→ EXERCISE DIRECTIONS: Leave out every line before the one that contains "This screenshot has height=534, width=532.". Please restate that line and the rest of the data word for word, through the end.

== INFORMATION SHOWN

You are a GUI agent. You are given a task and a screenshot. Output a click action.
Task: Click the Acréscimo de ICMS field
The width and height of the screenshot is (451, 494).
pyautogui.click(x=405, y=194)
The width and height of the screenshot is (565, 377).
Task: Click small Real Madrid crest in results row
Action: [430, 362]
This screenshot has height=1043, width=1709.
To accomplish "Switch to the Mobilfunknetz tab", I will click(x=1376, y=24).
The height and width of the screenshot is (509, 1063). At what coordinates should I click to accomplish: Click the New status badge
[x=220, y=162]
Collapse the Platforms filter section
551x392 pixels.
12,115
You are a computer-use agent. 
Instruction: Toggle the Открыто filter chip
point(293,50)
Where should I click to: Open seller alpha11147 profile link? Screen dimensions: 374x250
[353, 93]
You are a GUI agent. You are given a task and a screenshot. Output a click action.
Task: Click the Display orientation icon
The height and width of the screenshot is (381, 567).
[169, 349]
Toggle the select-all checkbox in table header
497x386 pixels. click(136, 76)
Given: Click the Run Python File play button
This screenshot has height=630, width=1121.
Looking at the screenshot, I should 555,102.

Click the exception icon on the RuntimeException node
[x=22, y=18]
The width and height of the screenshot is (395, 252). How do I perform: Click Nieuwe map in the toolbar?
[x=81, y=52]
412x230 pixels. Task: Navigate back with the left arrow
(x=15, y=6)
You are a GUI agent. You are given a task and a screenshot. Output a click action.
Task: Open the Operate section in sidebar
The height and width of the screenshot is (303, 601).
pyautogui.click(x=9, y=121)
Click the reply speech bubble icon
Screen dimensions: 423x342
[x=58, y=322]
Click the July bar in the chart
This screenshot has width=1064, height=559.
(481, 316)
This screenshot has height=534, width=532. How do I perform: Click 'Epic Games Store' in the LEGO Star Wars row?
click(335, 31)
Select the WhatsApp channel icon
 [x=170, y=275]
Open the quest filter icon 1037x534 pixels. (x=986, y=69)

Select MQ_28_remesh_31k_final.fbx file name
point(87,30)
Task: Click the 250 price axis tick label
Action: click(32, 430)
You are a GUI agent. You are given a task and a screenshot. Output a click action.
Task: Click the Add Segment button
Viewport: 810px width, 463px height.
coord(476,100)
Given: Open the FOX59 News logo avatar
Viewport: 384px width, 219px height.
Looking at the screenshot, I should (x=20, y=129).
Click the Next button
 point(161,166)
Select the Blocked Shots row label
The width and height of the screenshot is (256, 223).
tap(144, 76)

====

→ OUTPUT FOR THIS EXERCISE:
This screenshot has height=534, width=532. How do I perform: Click 'Epic Games Store' in the LEGO Star Wars row?
click(335, 31)
Select the WhatsApp channel icon
 [x=170, y=275]
Open the quest filter icon 1037x534 pixels. (x=986, y=69)

Select MQ_28_remesh_31k_final.fbx file name
point(87,30)
Task: Click the 250 price axis tick label
Action: click(32, 430)
You are a GUI agent. You are given a task and a screenshot. Output a click action.
Task: Click the Add Segment button
Viewport: 810px width, 463px height.
coord(476,100)
Given: Open the FOX59 News logo avatar
Viewport: 384px width, 219px height.
Looking at the screenshot, I should (x=20, y=129).
Click the Next button
 point(161,166)
Select the Blocked Shots row label
The width and height of the screenshot is (256, 223).
tap(144, 76)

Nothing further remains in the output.